Even a trace of a breeze would have provided some respite from the dry, sweltering heat in the Aravalis. A lone bird circled at a considerable height. It must be parched too, I thought to myself. “Car number two for you Madam,” I was told by the attendant. “It’s still on the tracks. Two laps to go.” I waited, facing the grandstands that wore an abandoned look, the plastic seats painted in colours of the Indian flag, covered against the glare and heat. At 46 degrees, they would have discoloured, if not melted. What a sight it must have been when the F1 races for the Indian Grand Prix took place here in October last year with more than 95,000 people screaming their guts out as they witnessed Red Bull’s Sebastian Vettel lift the trophy. I walked towards the pit stops. The nameplates of Jenson Button, Felipe Massa, Lewis Hamilton and Michael Schumacher amongst others were reminiscent of the fact that they had been here not too long ago. The peculiar silence of the venue was broken by the occasional roar of the engines. Even with a deserted look, in scorching temperatures, Buddh International Circuit in Noida was definately a majestic sight.
“Your car is ready,” the attendant called out. I had never steered in a left hand drive so I admit that I was apprehensive. The version that will hit Indian roads later in the year is an automatic transmission but this one was manual and that made me more anxious. Will I be able to control the vehicle at high speed whilst shifting gears? From a distance, the compact Sports Tourer with its noticeably long wheelbase looked like a spacious hatchback. The large grille on the low bonnet and a high roofline added to its distinctiveness. The Mercedes-Benz, B-Class came to a screeching halt near where I stood. The trainer, a racer himself, welcomed me with a smile as he revved the engine. I got in.

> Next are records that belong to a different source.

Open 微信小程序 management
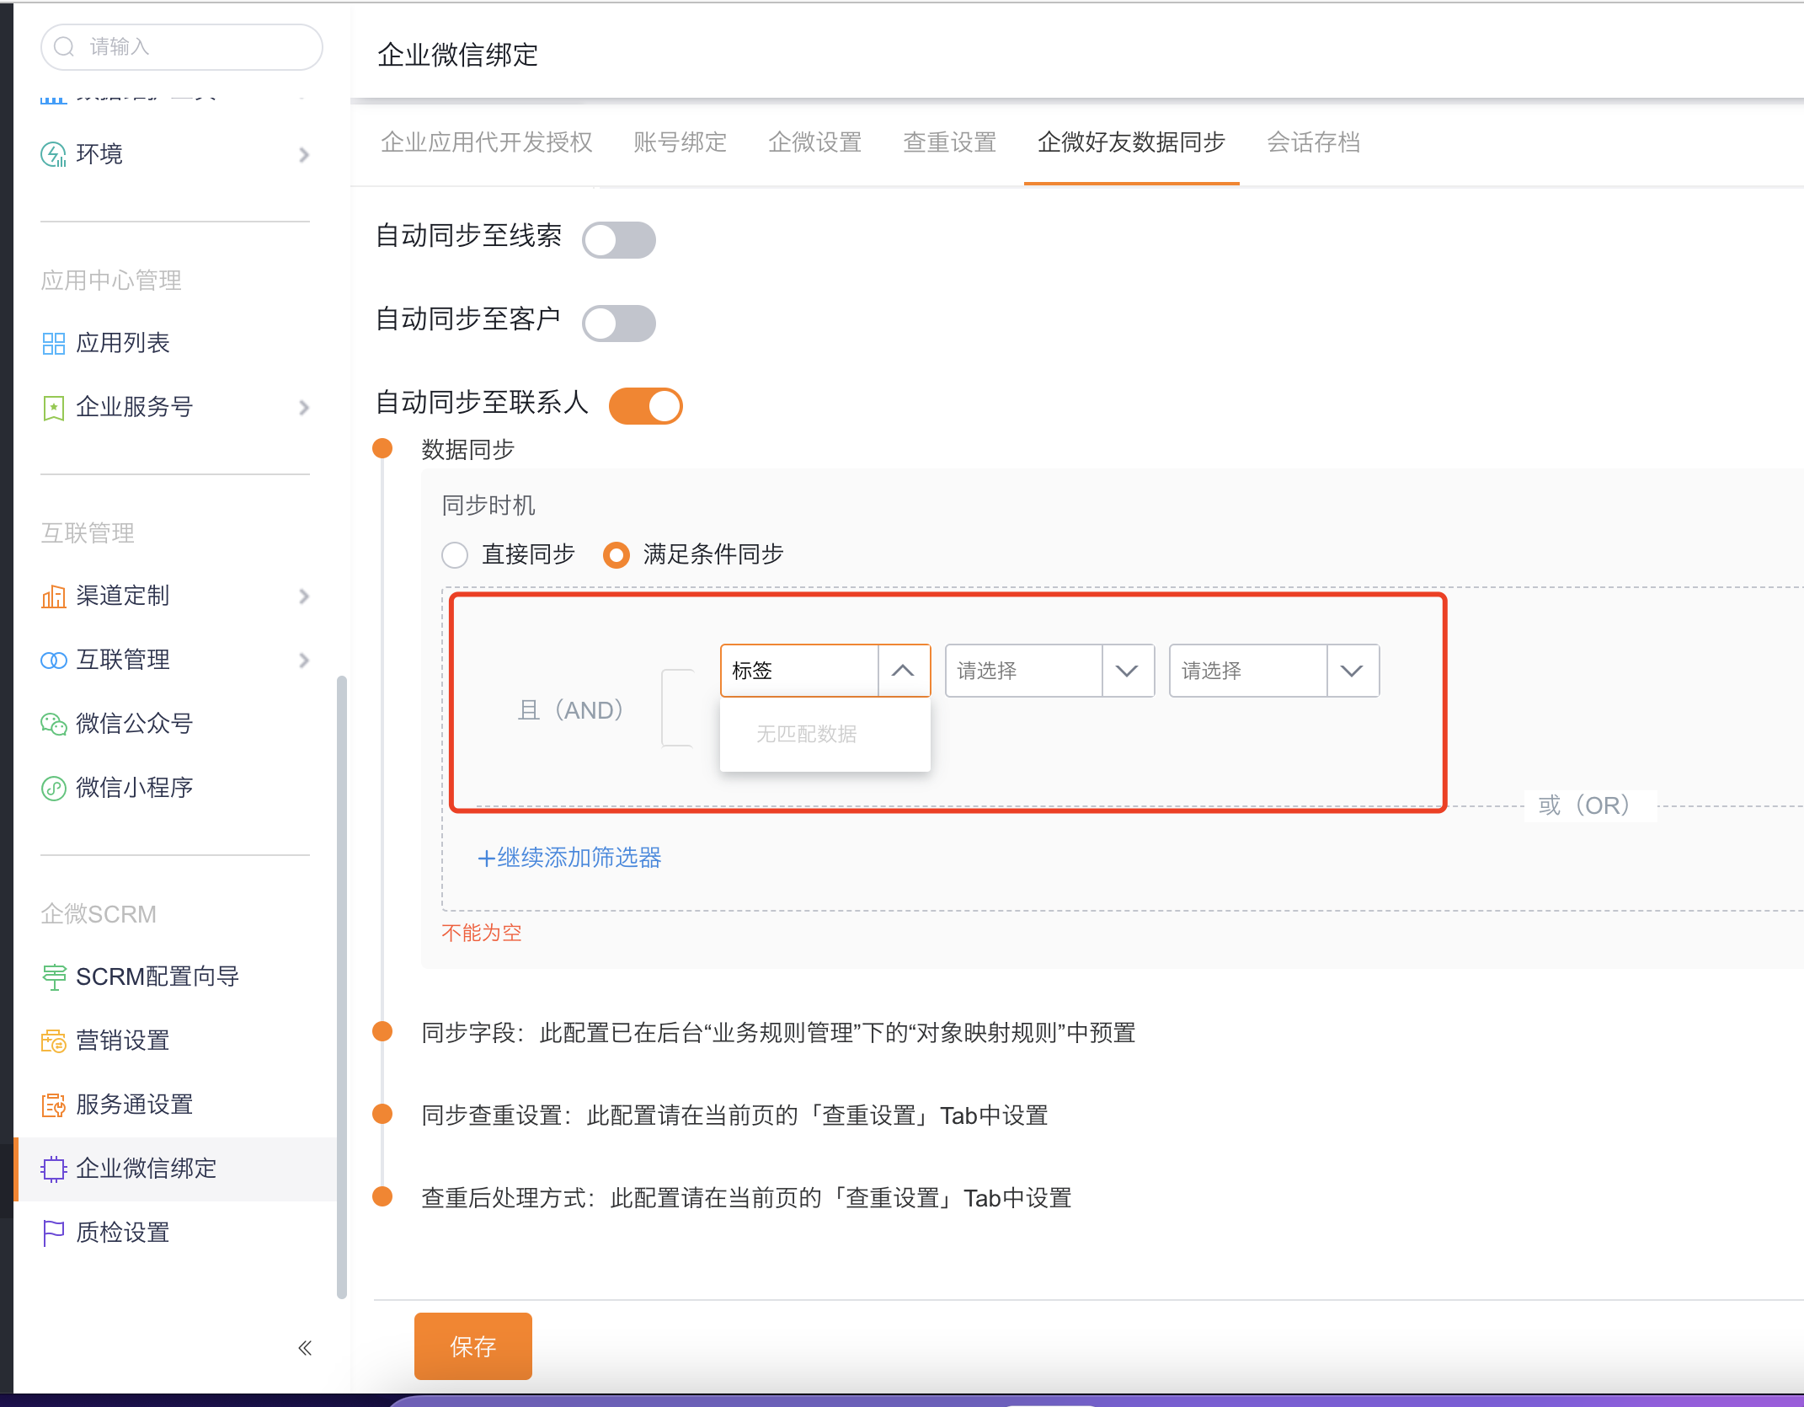Screen dimensions: 1804x1407 coord(135,787)
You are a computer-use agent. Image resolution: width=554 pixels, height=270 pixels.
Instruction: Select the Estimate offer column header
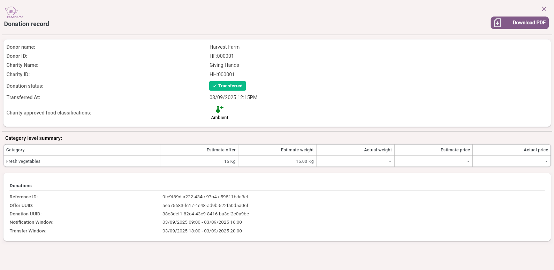pos(221,150)
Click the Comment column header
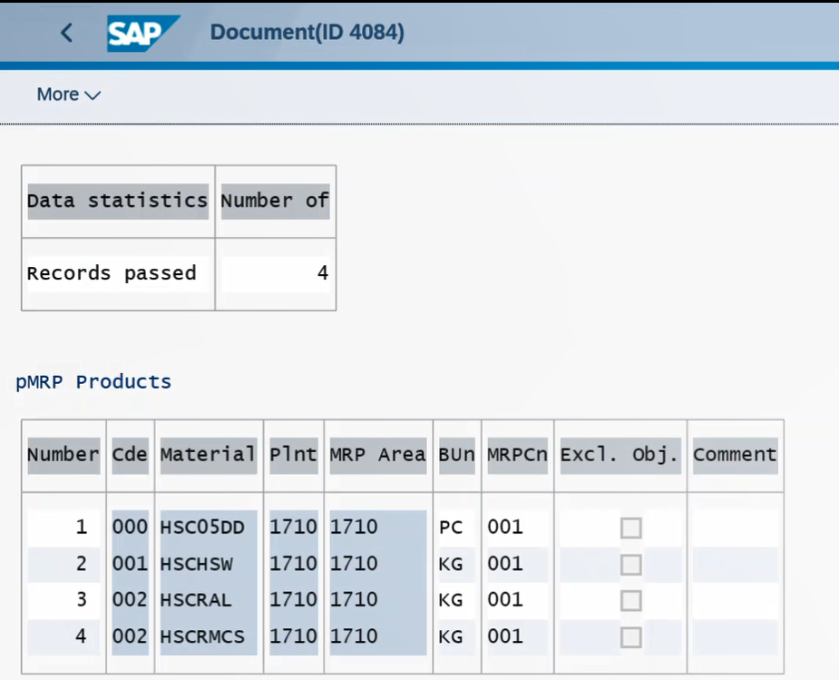Viewport: 839px width, 680px height. click(x=736, y=455)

The plush interior space with its fine leathered upholstery, sporty aircraft-like afterburner AC vents, a large glove box and plenty of well-appointed storage spaces were luxurious. There was ample room for heads and knees, even in the rear. The trainer drove the first three laps to get me acclimatised to this mean machine and the sharp curves of the racetrack. Till the third gear, things were fine but when he shifted to the fourth, fifth and finally sixth, I was blown away, literally. After all, under the bonnet, lay a 1.6-litre, four-cylinder, direct-injection turbo-petrol engine that was making 156bhp and 25.5kgm of torque. The adrenaline rush was apparent.

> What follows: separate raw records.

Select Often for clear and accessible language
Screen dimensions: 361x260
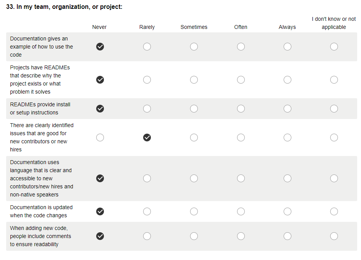[x=241, y=178]
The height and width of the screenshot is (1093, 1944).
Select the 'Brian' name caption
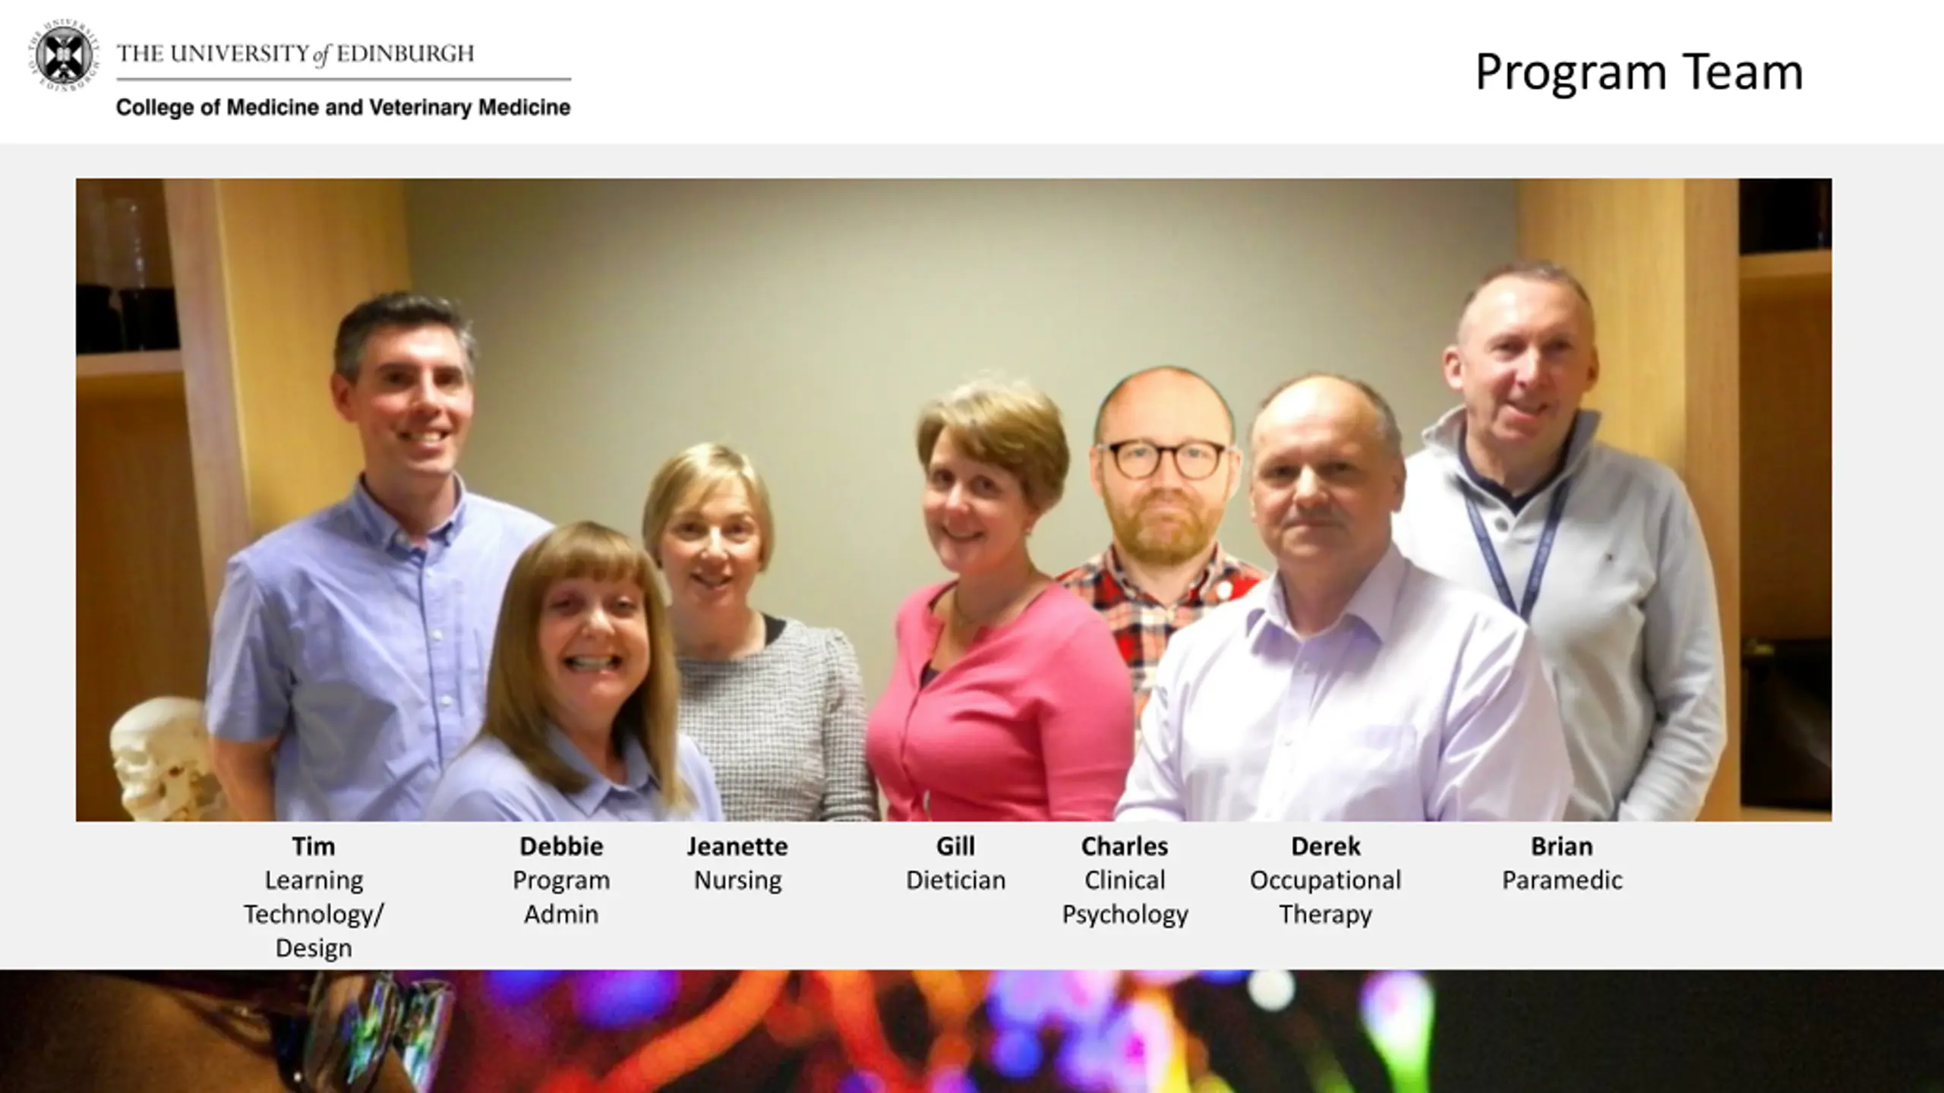[x=1562, y=846]
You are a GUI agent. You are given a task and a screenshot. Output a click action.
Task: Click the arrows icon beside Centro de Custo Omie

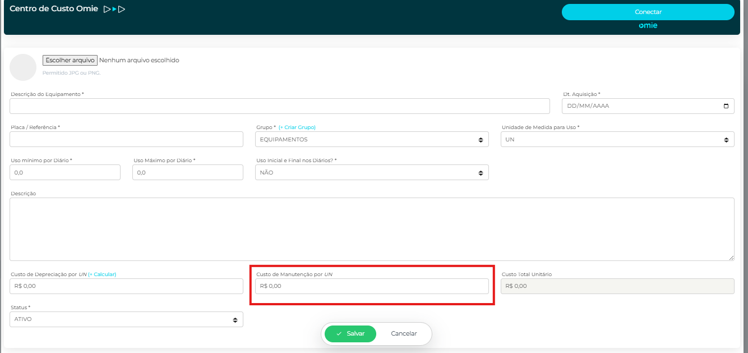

Three laps later, it was my turn to take the wheel and I was enthused. The driving position was easy enough to get comfortable but nothing, really nothing prepares you for the sharp, unexpected curves and interesting corners. At turn two, as I came downhill and went up looking into the sky, it took me a few seconds to notice the hairpin. Taking a cue from all the Bond movies I had watched, my reflexes told me I should take a full turn. With power steering, it was an obvious miscalculation and that’s when my car turned a few extra inches. But the B-Class displayed good body control, a reasonably direct steering and fantastic grip levels. I was back on track. It was electrifying.
I am not quite sure how long I took to complete the 5.14 km long circuit but driving it at 160 kmph was breathtaking indeed. In hindsight, I am glad it wasn’t an automatic car. After all, nothing beats the thrill of driving when you put your foot on the accelerator and shift the gear manually into top speed. Everything else can wait!